• [Exercise goal]:
In the abstract on community interpreting below, rewrite the paragraph beginning "The knowledge possessed by bilingual students" as a short bulleted list that keeps its main facts.

• [Text]:

►

Community interpreting - A service-learning setting for bilingual students

Miriam Shlesinger (Bar Ilan University, Israel)

Abstract

The knowledge possessed by bilingual students, who speak the majority language as well as that of an indigenous or migrant minority group, is rarely seen as an asset that can be leveraged into community service. And yet, their heritage language, which they speak fluently, can in fact be used to render service to those members of the community who have not mastered the dominant language and who are often at a loss in handling medical or administrative needs. With this in mind, as Chair of the Department of Translation and Interpreting Studies, I undertook in 2006 to launch an experimental course in Community Interpreting 2006. The course was part of a larger program, "Partnership for Social Change," initiated by the Israeli Council for Higher Education. It has become a regular feature on campus, with about 45 students each year, from throughout the university, contributing 4 hours a week as volunteer interpreters in hospitals, well-baby clinics, municipal social service divisions, prisons, NGOs etc., between the providers and members of the Arabic-, Amharic- or Russian-speaking communities.
While training students towards providing this much-needed service, and instilling acceptable standards of performance as language intermediaries, the course is also driven by an avowed political agenda: to empower students, to enlist academic institutions as agents of social change, and to raise awareness of the problems experienced by language minorities. At the same time, students learn to cope with the typically complex and stressful situations associated with the task of community (particularly healthcare) interpreter, including the psychological repercussions of this role and ways of offsetting the vicarious traumatisation that may occur (Shlesinger 2007).
The talk will centre on excerpts from the students' own reports on their work as community-based interpreters in medical, public-service and child-care settings, their feelings about the political implications of community service, and the insights they have gained about their own abilities. The interface between community-based interpreter training and the academic environment has both practical and symbolic value (Michael & Cocchini 1997, Erasmus 2002) and this too will be discussed.

◄

• [Source data]:
►

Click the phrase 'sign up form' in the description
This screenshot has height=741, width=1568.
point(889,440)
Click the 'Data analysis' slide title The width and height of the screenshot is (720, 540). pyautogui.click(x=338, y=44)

◄
►

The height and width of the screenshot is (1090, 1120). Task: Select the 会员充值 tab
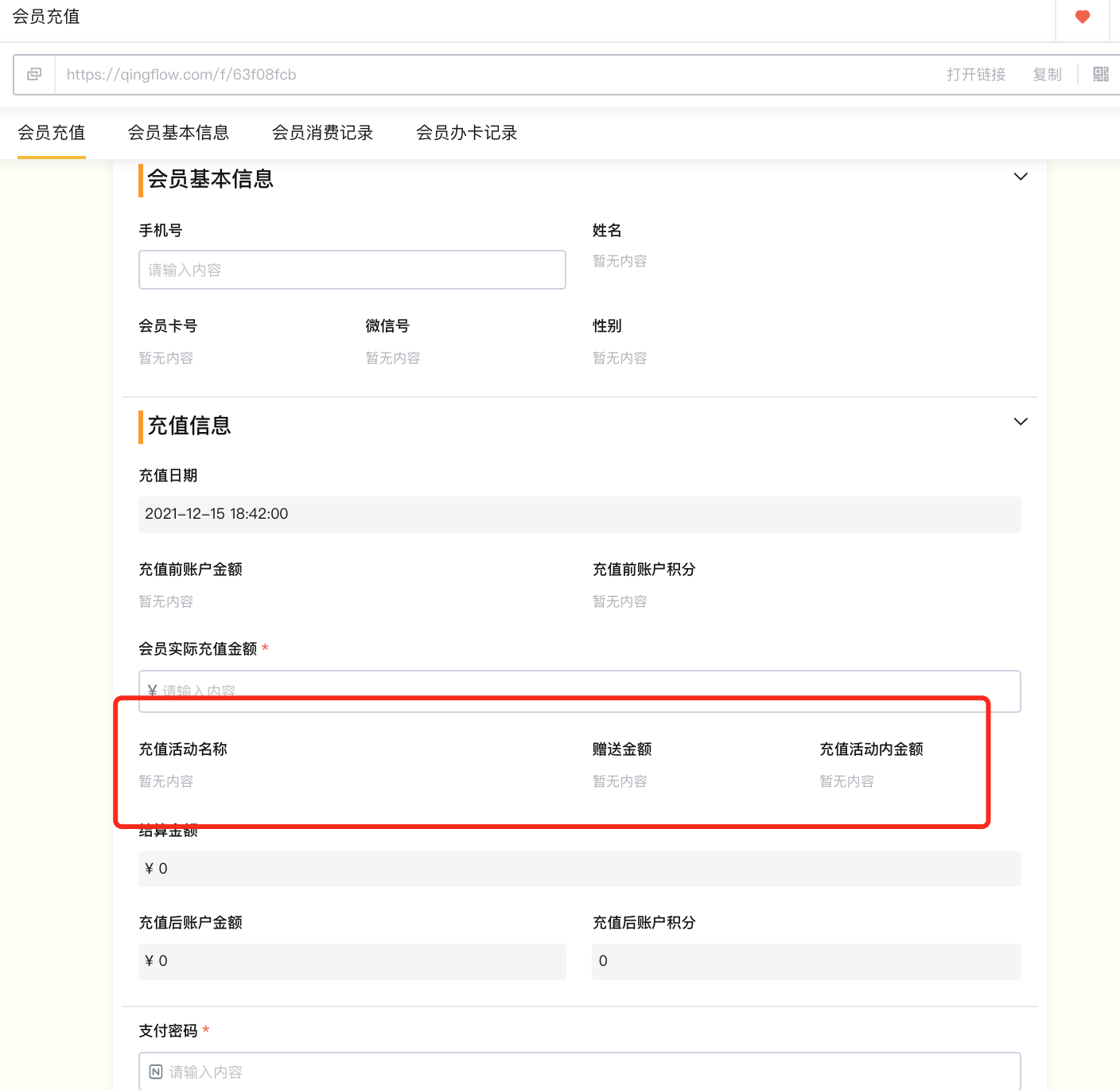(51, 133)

◄
►

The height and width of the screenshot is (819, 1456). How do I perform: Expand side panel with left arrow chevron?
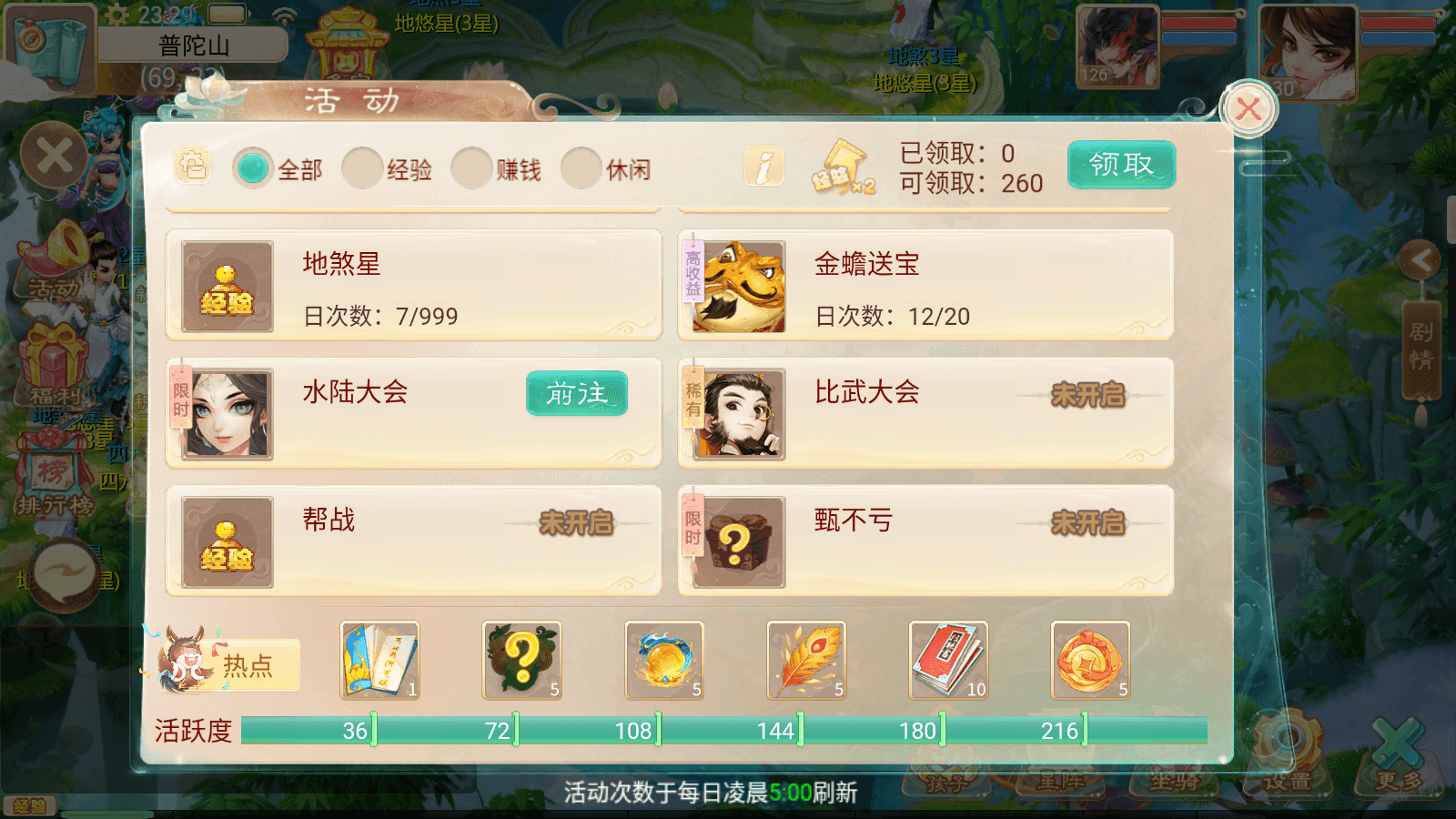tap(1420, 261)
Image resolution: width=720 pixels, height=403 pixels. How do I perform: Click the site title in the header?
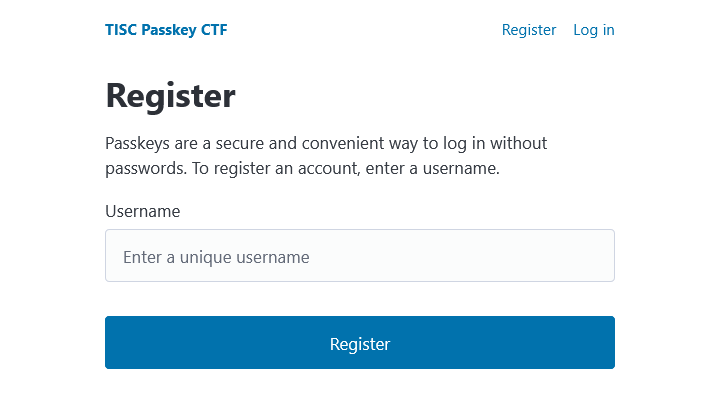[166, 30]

◄

• [Answer section]:
- Bilingual students who speak the majority language and the language of an indigenous or migrant minority are rarely seen as an asset for community service.
- Their fluent heritage language can serve community members who have not mastered the dominant language and often struggle with medical or administrative needs.
- In 2006, as Chair of the Department of Translation and Interpreting Studies, the author launched an experimental course in Community Interpreting.
- The course was part of "Partnership for Social Change," a larger program initiated by the Israeli Council for Higher Education.
- It is now a regular feature on campus, with about 45 students a year from throughout the university.
- Each student volunteers 4 hours a week as an interpreter in hospitals, well-baby clinics, municipal social service divisions, prisons, NGOs and similar settings, working between providers and members of the Arabic-, Amharic- or Russian-speaking communities.